A pesquisa mostrou que um terço das cidades entrevistadas tem falta de profissionais e não suporta atendimentos para a eficiência da rede de saúde pública. O levantamento foi aplicado via call center da CNM aos gestores municipais e alcançou 3.385 municípios, que concentram cerca de 112 milhões de habitantes, segundo dados do Instituto Brasileiro de Geografia e Estatística (IBGE).

Entre as cidades pesquisadas, 979 estão com falta de médicos, o que, na maioria dos casos, já dura mais de três meses. As prefeituras apontam como dificuldades para contratação a exigência do cumprimento da carga horária semanal de 40 horas, o salário e a escassez de recursos.

A falta de infraestrutura na cidade, como cinema, shopping e outros atrativos de lazer, foi apontado como um problema por 17 dos municípios. As gestões disseram realizar processos seletivos e editais de chamamento público para contratação de médicos.

- TAREFA SOLICITADA 1 -
Reproduza o trecho do texto sobre a falta de médicos nos municípios que começa com as palavras "Entre as cidades" e termina com "contratação de médicos.".
- TAREFA SOLICITADA 2 -
Responda às perguntas sobre o texto que trata da falta de médicos nos municípios.
(a) Quantos municípios o levantamento alcançou?
(b) Quantas das cidades pesquisadas estão com falta de médicos?
(c) Quantos municípios apontaram a falta de infraestrutura na cidade como um problema?
O material que vem a seguir não é necessário.

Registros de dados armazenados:
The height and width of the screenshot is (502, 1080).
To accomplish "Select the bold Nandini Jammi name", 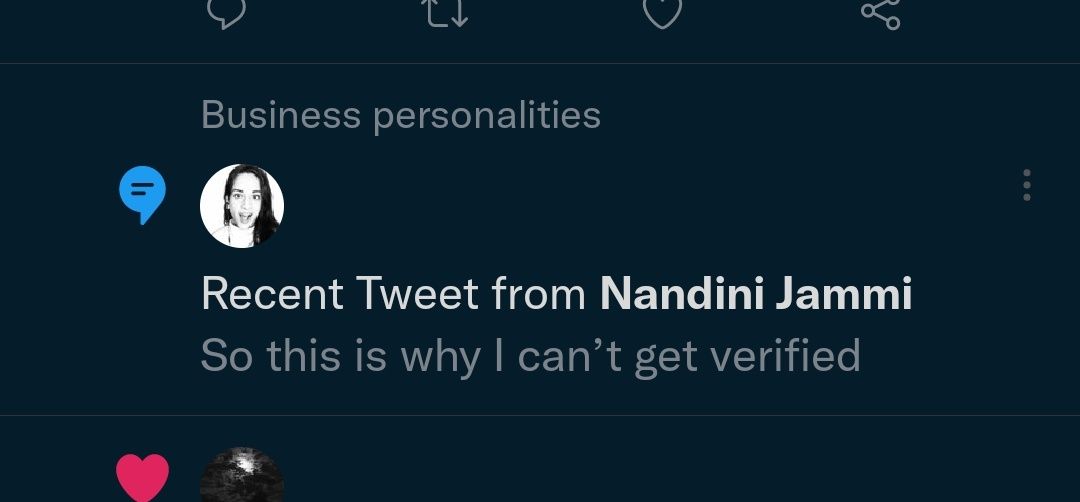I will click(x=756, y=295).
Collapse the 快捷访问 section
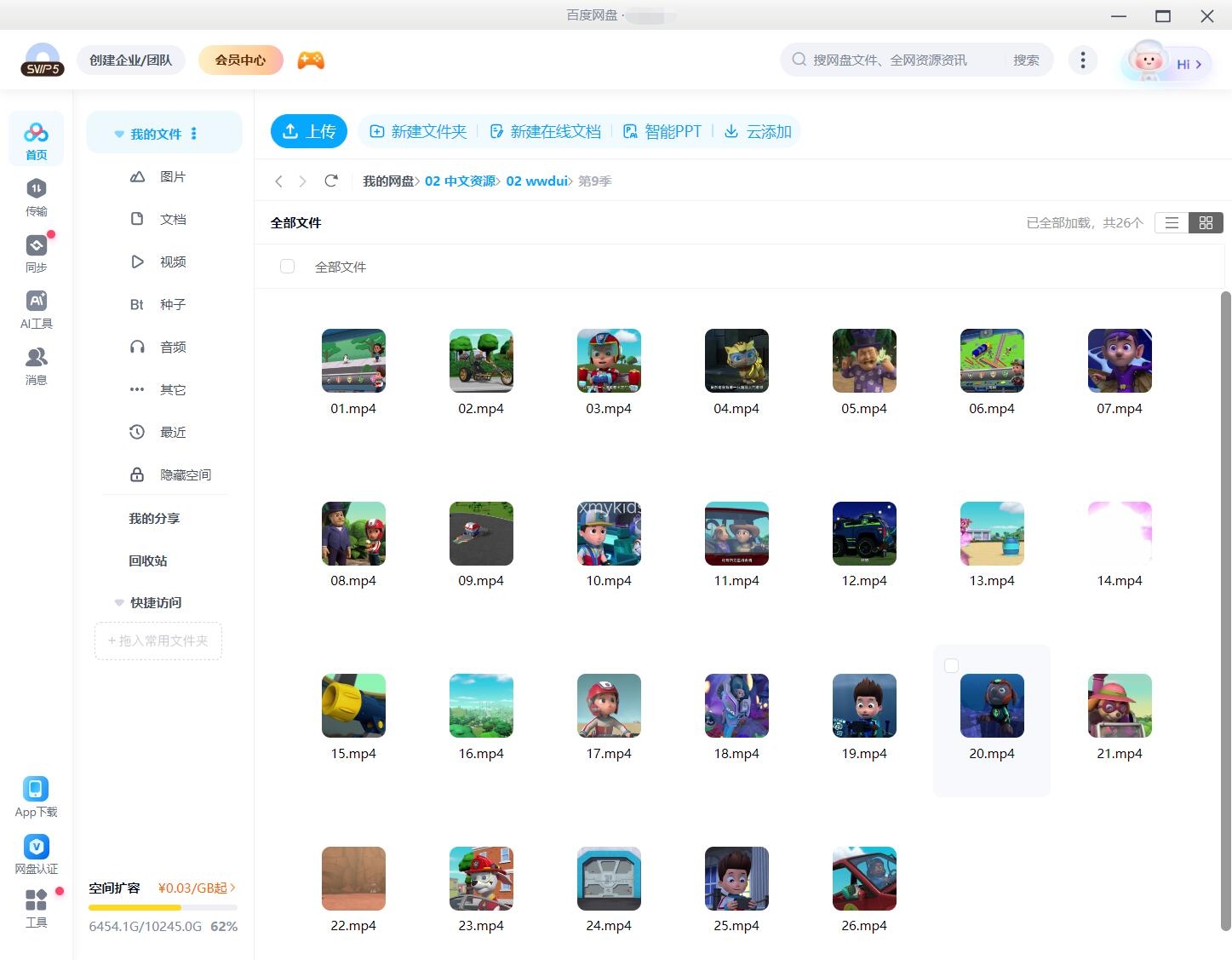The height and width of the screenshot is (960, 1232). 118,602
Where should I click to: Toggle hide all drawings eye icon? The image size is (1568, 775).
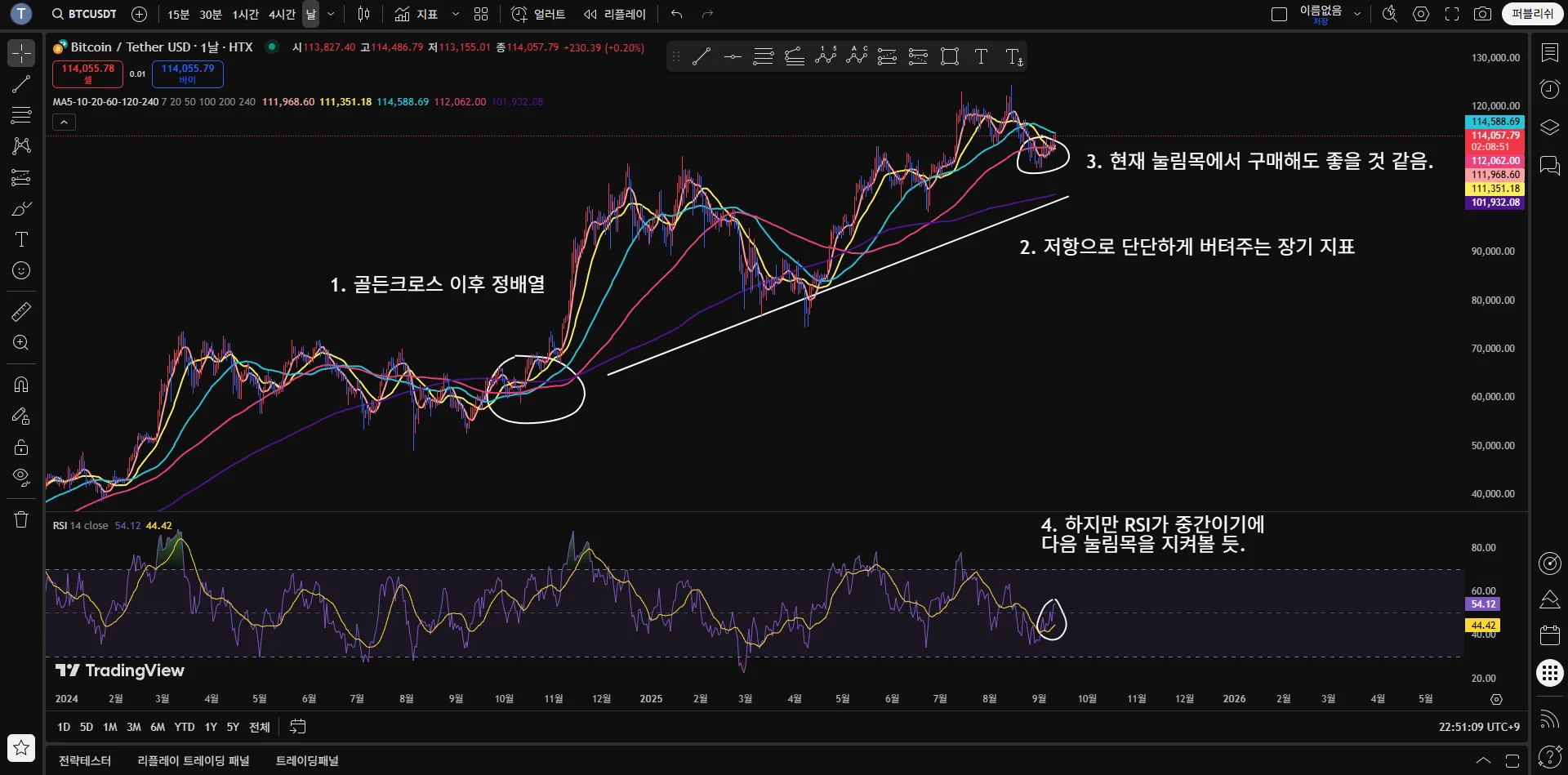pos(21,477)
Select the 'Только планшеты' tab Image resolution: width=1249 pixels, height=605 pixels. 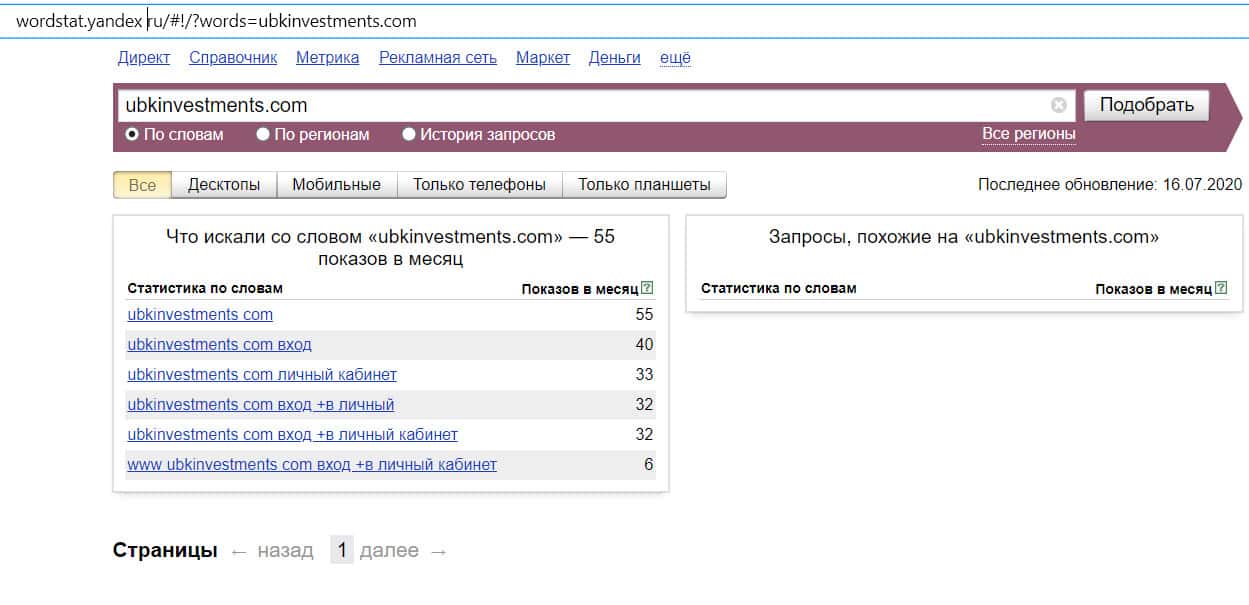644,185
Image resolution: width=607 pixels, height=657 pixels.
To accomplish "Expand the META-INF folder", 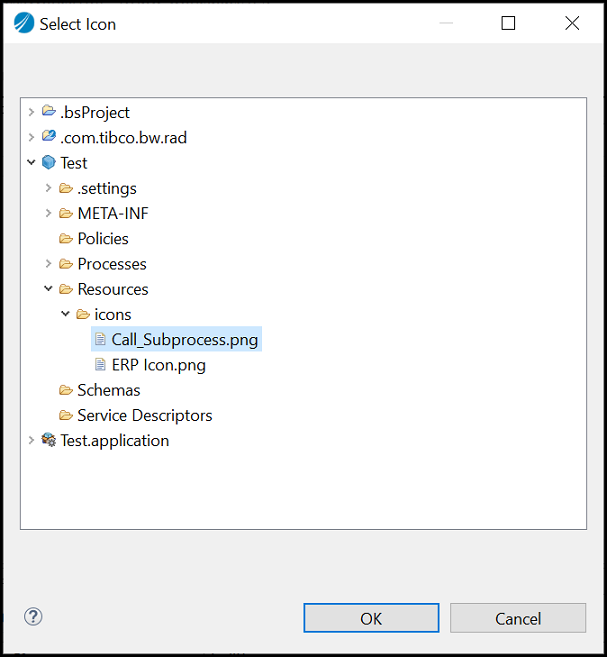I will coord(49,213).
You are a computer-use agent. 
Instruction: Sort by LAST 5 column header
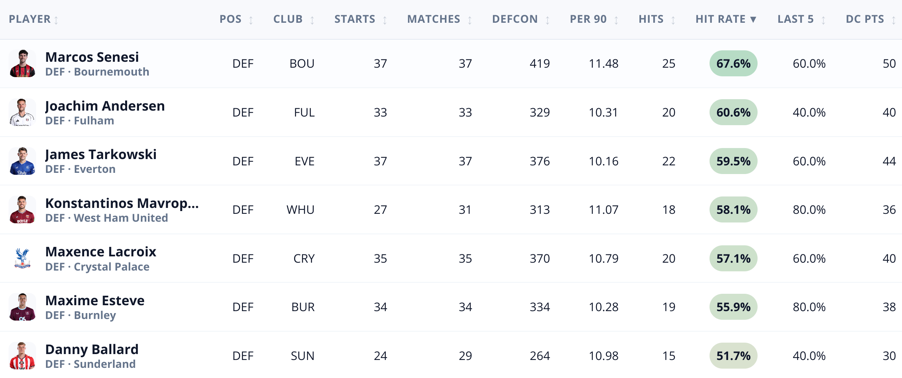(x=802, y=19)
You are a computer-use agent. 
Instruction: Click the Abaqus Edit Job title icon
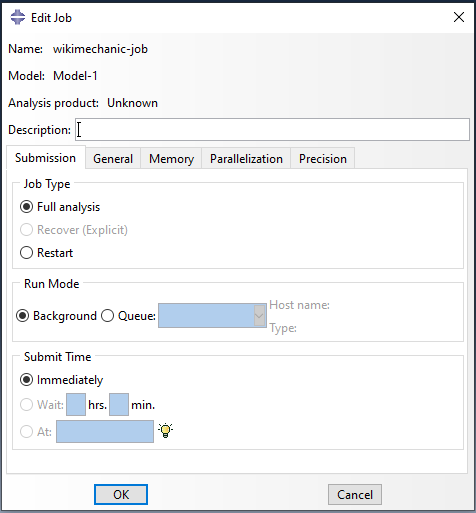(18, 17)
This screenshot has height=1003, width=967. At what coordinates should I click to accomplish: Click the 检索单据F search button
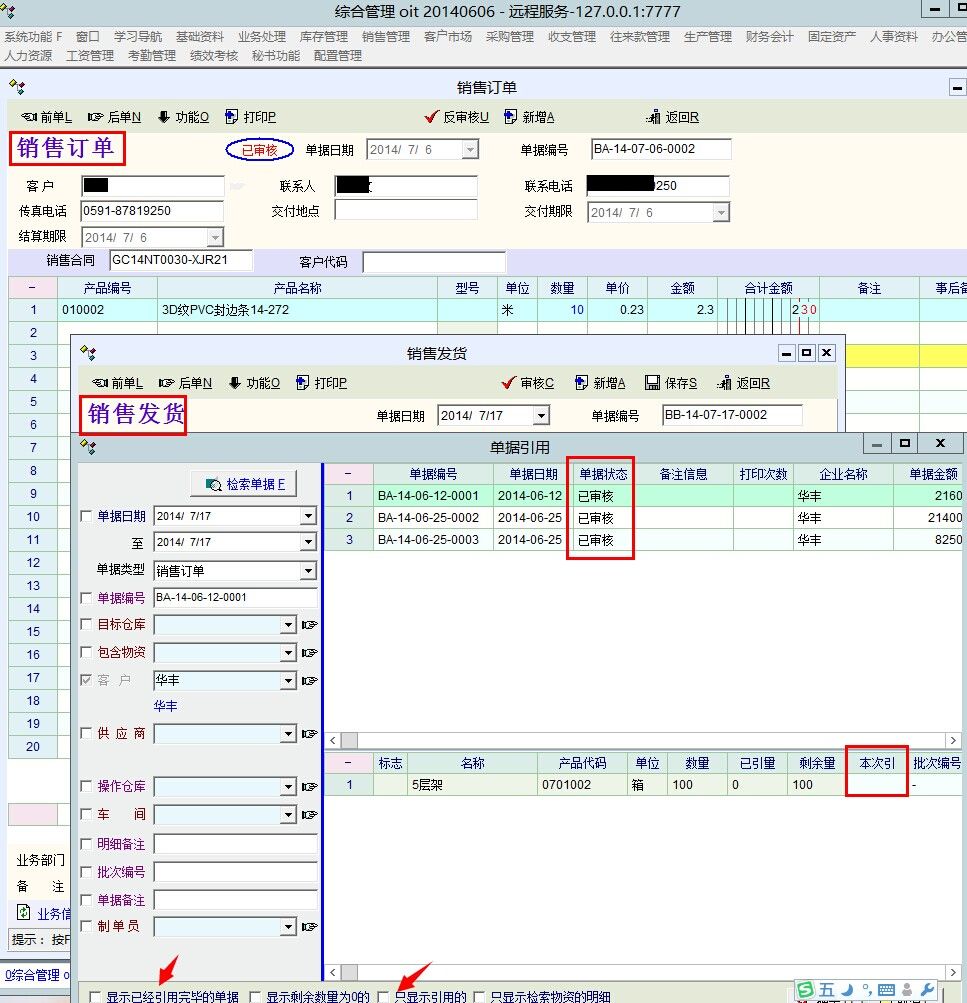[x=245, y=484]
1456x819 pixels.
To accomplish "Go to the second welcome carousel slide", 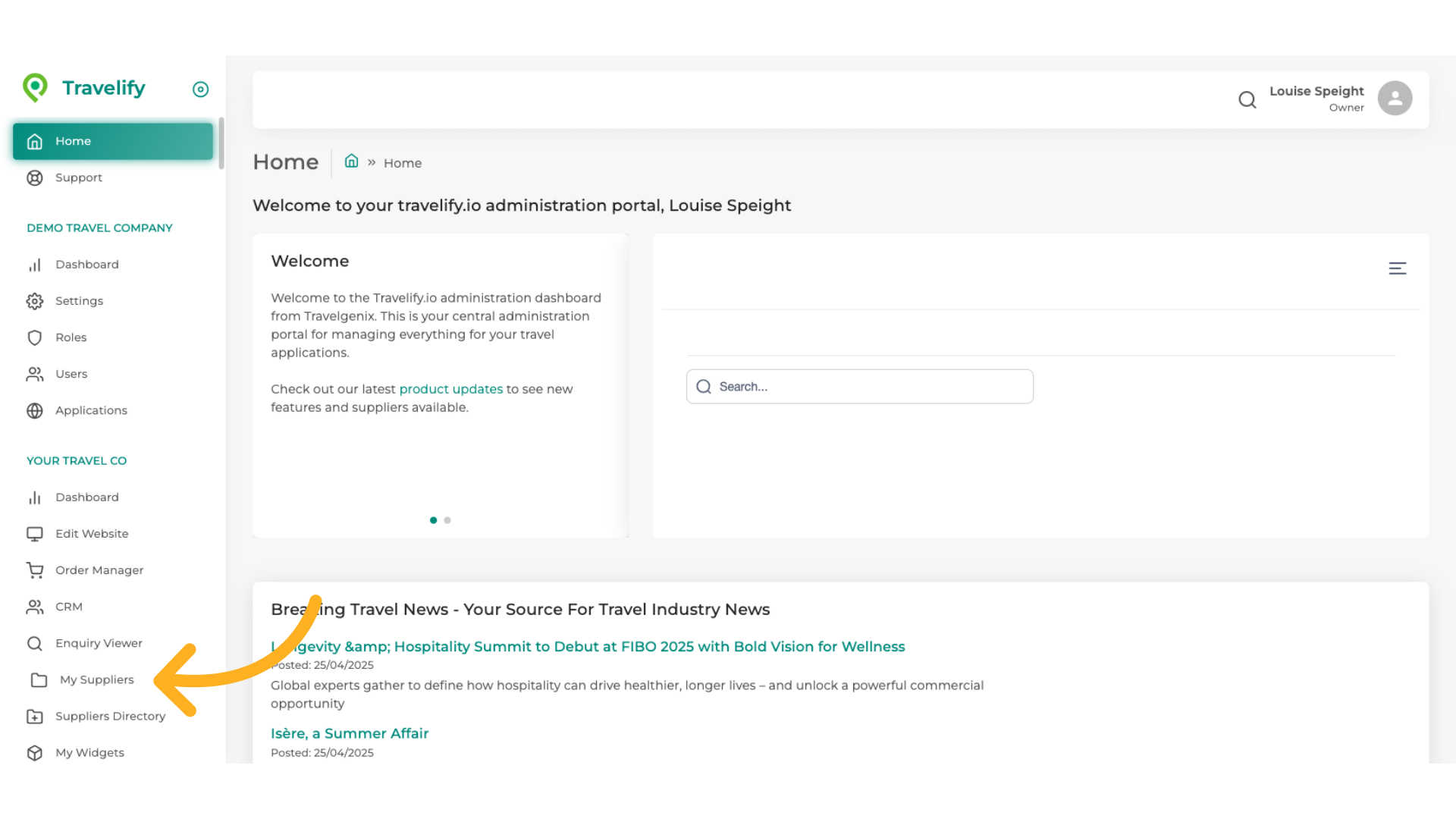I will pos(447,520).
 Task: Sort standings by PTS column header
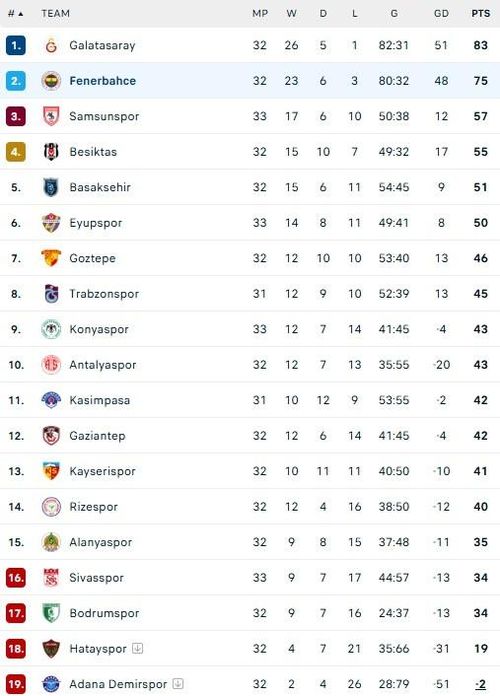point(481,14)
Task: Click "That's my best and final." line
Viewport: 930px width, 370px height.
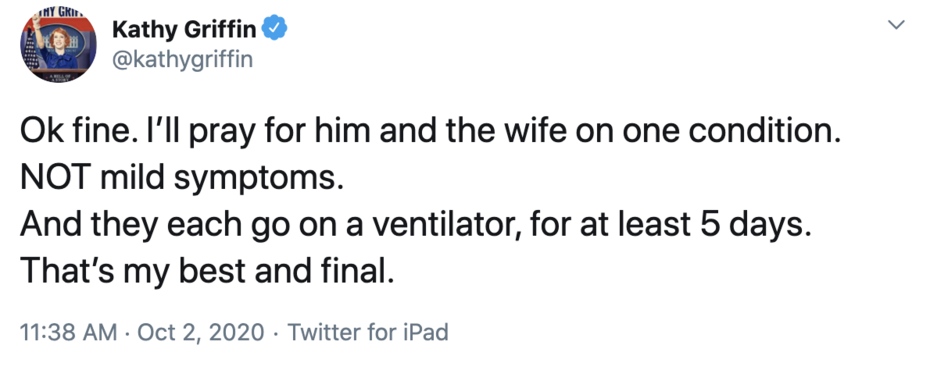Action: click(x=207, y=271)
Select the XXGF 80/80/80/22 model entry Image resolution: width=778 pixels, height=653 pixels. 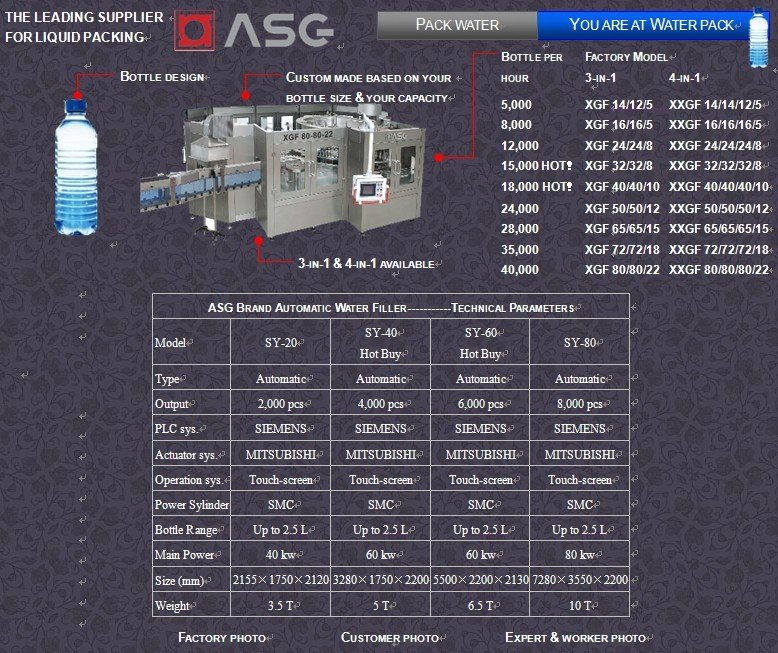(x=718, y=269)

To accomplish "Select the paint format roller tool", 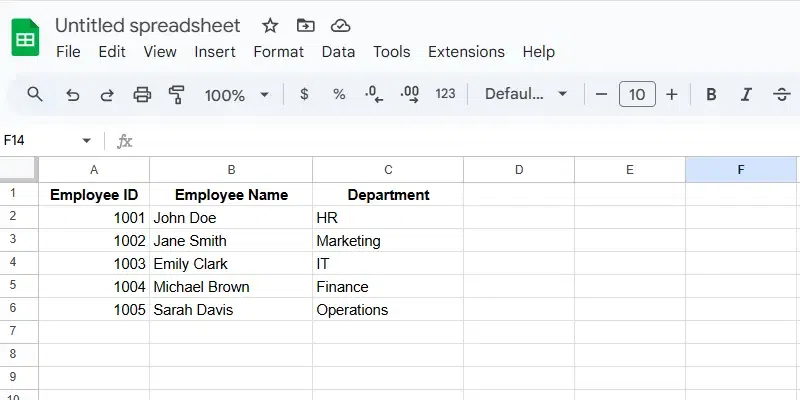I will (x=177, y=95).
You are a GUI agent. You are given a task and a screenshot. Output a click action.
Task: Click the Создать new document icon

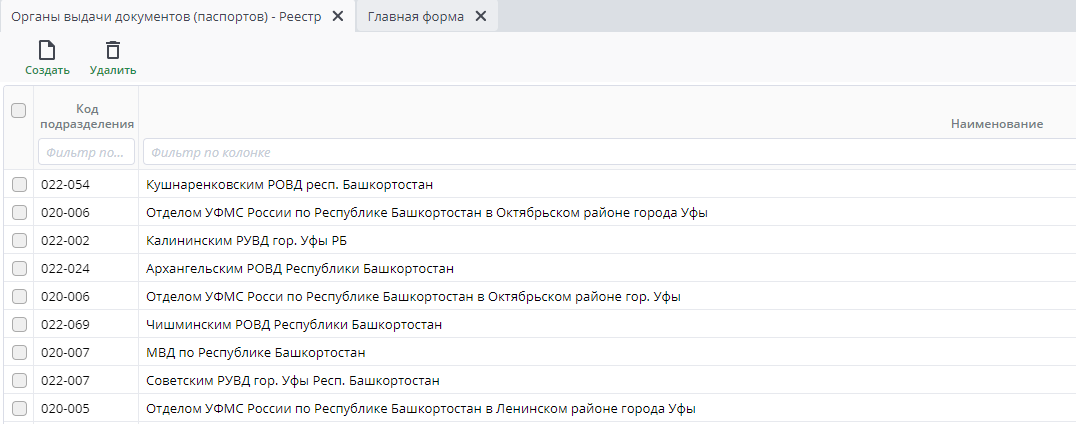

- SOLUÇÃO PROPOSTA 1 -
Entre as cidades pesquisadas, 979 estão com falta de médicos, o que, na maioria dos casos, já dura mais de três meses. As prefeituras apontam como dificuldades para contratação a exigência do cumprimento da carga horária semanal de 40 horas, o salário e a escassez de recursos.

A falta de infraestrutura na cidade, como cinema, shopping e outros atrativos de lazer, foi apontado como um problema por 17 dos municípios. As gestões disseram realizar processos seletivos e editais de chamamento público para contratação de médicos.

- SOLUÇÃO PROPOSTA 2 -
(a) O levantamento alcançou 3.385 municípios.
(b) Entre as cidades pesquisadas, 979 estão com falta de médicos.
(c) A falta de infraestrutura foi apontada como um problema por 17 municípios.